- YOUR INSTRUCTIONS
Please reproduce all of the entries exactly, without omitting any.

- RECORDS FOR THE EXERCISE
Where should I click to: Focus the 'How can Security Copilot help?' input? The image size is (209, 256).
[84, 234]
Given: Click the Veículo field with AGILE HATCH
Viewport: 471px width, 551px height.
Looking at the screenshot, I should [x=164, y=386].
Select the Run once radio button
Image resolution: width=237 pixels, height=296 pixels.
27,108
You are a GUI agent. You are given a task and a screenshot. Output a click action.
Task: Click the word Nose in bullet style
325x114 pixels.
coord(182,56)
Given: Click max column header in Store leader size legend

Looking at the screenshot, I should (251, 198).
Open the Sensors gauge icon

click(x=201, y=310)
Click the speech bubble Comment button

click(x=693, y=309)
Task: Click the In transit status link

- OUTPUT OF THE EXERCISE
Where should I click to: Focus the 'How can Security Copilot help?' input? The image size is (209, 256).
[84, 234]
Given: Click the Veículo field with AGILE HATCH
Viewport: 471px width, 551px height.
Looking at the screenshot, I should [x=164, y=386].
Select the Run once radio button
Image resolution: width=237 pixels, height=296 pixels.
27,108
You are a GUI agent. You are given a task and a screenshot. Output a click action.
Task: Click the word Nose in bullet style
325x114 pixels.
coord(182,56)
Given: Click max column header in Store leader size legend

Looking at the screenshot, I should (251, 198).
Open the Sensors gauge icon

click(x=201, y=310)
Click the speech bubble Comment button

click(x=693, y=309)
Task: Click the In transit status link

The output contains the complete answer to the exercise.